PASSAGE FOR REVIEW START

Repair, adjust, or install audio or television receivers, stereo systems, camcorders, video systems, or other electronic home entertainment equipment.


  • Calibrate and test equipment, and locate circuit and component faults, using hand and power tools and measuring and testing instruments such as resistance meters and oscilloscopes.
  • Confer with customers to determine the nature of problems or to explain repairs.
  • Disassemble entertainment equipment and repair or replace loose, worn, or defective components and wiring, using hand tools and soldering irons.
  • Install, service, and repair electronic equipment or instruments such as televisions, radios, and videocassette recorders.
  • Read and interpret electronic circuit diagrams, function block diagrams, specifications, engineering drawings, and service manuals.
  • Tune or adjust equipment and instruments to obtain optimum visual or auditory reception, according to specifications, manuals, and drawings.
  • Compute cost estimates for labor and materials.
  • Instruct customers on the safe and proper use of equipment.
  • Keep records of work orders and test and maintenance reports.
  • Make service calls to repair units in customers' homes, or return units to shops for major repairs.
  • Position or mount speakers, and wire speakers to consoles.


  • Realistic - Realistic occupations frequently involve work activities that include practical, hands-on problems and solutions. They often deal with plants, animals, and real-world materials like wood, tools, and machinery. Many of the occupations require working outside, and do not involve a lot of paperwork or working closely with others.
  • Conventional - Conventional occupations frequently involve following set procedures and routines. These occupations can include working with data and details more than with ideas. Usually there is a clear line of authority to follow.

Education, Training, Experience

  • Education - Most occupations in this zone require training in vocational schools, related on-the-job experience, or an associate's degree.

PASSAGE FOR REVIEW END
DATA START

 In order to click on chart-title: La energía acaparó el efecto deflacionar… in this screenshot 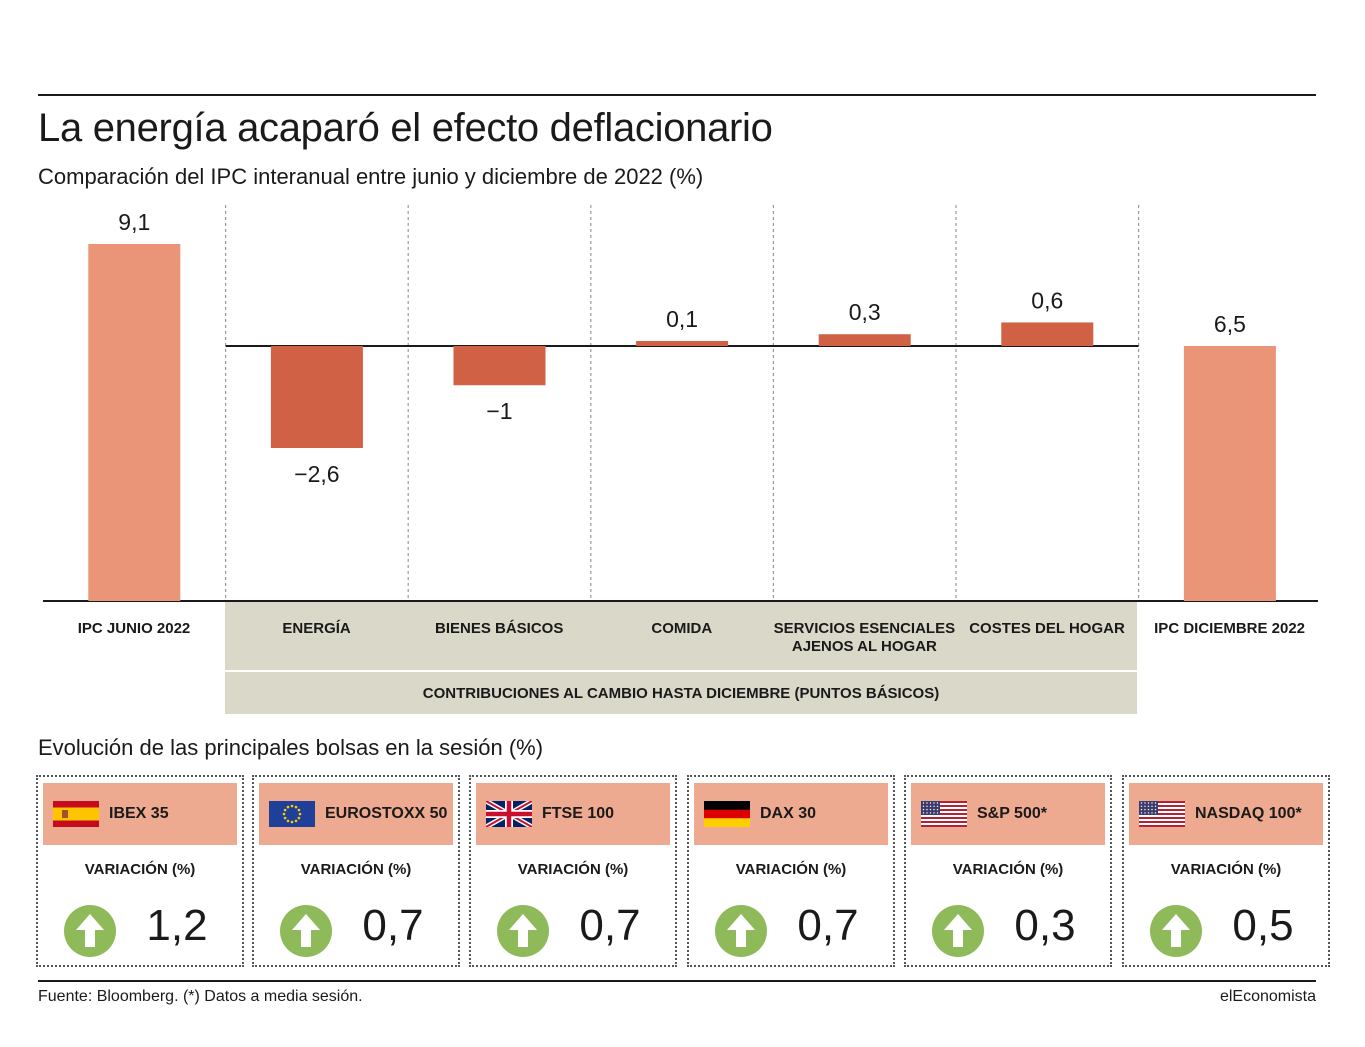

DATA END

◆ **PROBLEM SET**
A – Echo part of the home entertainment equipment repair description word for word. Begin at the words "Repair, adjust, or" and stop after "to explain repairs.".
B – In one to three sentences, explain why the home entertainment equipment repair description says workers tune or adjust equipment and instruments.

◆ **ANSWERS FOR THIS EXERCISE**
A –
Repair, adjust, or install audio or television receivers, stereo systems, camcorders, video systems, or other electronic home entertainment equipment.


  • Calibrate and test equipment, and locate circuit and component faults, using hand and power tools and measuring and testing instruments such as resistance meters and oscilloscopes.
  • Confer with customers to determine the nature of problems or to explain repairs.

B – Workers tune or adjust equipment and instruments to obtain optimum visual or auditory reception. They do this according to specifications, manuals, and drawings.